Phelps v. Atlantic & Pacific Telegraph Co.

46 Wis. 266 | Wis. | 1879

Cole, J.

The order appealed from in this case was doubtless made under the last clause of sec. 93, ch. 137, R. S. 1858. *267That clause provides that the court before which an action is pending, or a judge thereof, may, in their discretion and upon due notice, order either party to give to the other, within a specified time, an inspection and copy, or permission to take a copy, of any hooks, papers and documents in his possession or under his control, containing evidence relating to the merits of the action or the defense therein. The order seems to be fully justified by the notice of the motion, and substantially grants the relief asked. It requires the defendant to deposit with the clerk of the court, within the time specified, the original telegraphic message mentioned in the complaint, in the condition in which it was received by it for transmission over its line; also the original of such message as received by it and written down in its office at Chicago; also the original of the same as received by it and written down in its office at Milwaukee, and which was delivered to the Northwestern Telegraph Company for transmission to Madison — each duly verified by the oath of some competent agent of the company; and, in case of its inability to produce any one or more of the originals, in the condition in which they were received at these places, to produce true letter-press copies of such originals, verified by the oath of some competent agent; the papers to remain under the custody of the clerk for the period of two days, for the use and inspection of the plaintiff, and to enable him to take copies thereof.

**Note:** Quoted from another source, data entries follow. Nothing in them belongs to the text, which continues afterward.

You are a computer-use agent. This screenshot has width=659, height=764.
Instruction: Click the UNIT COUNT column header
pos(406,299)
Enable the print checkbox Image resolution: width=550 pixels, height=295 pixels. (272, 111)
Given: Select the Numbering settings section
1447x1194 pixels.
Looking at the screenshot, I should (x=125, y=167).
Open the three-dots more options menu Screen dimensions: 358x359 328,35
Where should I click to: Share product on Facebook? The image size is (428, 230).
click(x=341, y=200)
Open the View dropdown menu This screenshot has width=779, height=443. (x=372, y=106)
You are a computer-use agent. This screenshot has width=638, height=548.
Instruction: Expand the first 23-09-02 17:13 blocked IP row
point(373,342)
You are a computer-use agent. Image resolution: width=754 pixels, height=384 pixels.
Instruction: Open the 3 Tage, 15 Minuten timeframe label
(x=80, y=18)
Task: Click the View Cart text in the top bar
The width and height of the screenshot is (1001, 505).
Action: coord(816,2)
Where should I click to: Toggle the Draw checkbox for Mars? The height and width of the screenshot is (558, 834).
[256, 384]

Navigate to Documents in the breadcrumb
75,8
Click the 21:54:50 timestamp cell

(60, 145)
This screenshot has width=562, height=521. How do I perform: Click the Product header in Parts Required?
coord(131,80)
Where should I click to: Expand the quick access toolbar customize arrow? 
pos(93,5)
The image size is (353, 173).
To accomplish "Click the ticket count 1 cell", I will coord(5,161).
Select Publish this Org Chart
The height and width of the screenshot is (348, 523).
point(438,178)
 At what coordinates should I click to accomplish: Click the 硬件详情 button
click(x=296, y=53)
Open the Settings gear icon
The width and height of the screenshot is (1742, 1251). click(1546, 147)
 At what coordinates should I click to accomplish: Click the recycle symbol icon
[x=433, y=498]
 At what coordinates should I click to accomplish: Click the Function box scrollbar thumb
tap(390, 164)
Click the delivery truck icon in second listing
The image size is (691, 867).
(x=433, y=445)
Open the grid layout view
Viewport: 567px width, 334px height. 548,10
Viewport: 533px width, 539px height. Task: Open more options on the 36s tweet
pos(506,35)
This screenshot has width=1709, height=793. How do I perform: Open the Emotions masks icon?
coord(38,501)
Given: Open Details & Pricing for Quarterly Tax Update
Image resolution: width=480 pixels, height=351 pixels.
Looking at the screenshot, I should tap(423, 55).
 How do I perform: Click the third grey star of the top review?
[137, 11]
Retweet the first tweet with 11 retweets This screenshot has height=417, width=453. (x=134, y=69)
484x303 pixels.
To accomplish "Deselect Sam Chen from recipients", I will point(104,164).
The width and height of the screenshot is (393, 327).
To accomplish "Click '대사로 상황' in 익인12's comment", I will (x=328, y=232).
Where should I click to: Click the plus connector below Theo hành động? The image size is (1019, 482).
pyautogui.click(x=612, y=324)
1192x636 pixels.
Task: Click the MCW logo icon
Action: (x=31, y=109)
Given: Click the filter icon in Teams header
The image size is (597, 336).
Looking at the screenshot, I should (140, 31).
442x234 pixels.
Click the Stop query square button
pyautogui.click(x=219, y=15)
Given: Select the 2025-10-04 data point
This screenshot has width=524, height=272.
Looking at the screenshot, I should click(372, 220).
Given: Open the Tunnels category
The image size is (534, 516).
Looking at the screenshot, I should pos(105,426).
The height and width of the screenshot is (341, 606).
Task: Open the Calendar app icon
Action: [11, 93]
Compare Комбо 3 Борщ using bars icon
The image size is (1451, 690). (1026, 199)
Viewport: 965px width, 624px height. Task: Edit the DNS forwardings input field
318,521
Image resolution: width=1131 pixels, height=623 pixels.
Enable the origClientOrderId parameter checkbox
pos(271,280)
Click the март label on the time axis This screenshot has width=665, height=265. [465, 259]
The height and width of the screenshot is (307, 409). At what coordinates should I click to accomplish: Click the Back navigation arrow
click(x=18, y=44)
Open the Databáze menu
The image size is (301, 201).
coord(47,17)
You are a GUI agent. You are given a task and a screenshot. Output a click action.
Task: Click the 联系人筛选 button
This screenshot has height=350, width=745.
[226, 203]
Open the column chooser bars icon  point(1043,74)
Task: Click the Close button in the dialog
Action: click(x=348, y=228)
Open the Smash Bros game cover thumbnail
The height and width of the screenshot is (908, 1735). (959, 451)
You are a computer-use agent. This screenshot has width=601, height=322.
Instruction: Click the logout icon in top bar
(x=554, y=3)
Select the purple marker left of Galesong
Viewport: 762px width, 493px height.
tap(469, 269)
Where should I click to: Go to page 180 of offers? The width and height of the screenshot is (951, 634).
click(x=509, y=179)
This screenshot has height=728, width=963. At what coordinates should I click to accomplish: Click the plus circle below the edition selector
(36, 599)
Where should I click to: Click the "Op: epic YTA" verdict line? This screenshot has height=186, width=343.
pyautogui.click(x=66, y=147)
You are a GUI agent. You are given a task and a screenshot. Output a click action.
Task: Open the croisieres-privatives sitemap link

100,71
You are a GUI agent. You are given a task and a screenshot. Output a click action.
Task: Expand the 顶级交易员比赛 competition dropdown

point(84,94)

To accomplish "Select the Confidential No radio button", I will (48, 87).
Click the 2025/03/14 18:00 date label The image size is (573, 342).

The action is brought to recover damages of the defendant for alleged mistakes in transmitting a telegraphic message over its line to the plaintiff at Madison. It is charged in the complaint, that these mistakes were committed through the carelessness and negligence of the agents of the defendant in transmitting.the message. The plaintiff desires to inspect the original dispatches in the possession of the defendant, to ascertain where and how the mistake was made. Ye are unable to perceive any valid objection to the order. The statute leaves it in the discretion of the court to order the defendant *268to produce these papers, and there is no ground for saying that that discretion was abused in this case. It certainly cannot he denied, that these original dispatches contain material evidence relating to the merits of the action. And the fair presumption is, that they are in the possession or under the control of the defendant. What substantial objection can there be to their production for the inspection of the plaintiff? The power exercised by the court under this section is quite analogous to that formerly exercised by the court of chancery in compelling a discovery of books and papers. The application, we think, presents a case for the exercise of that power.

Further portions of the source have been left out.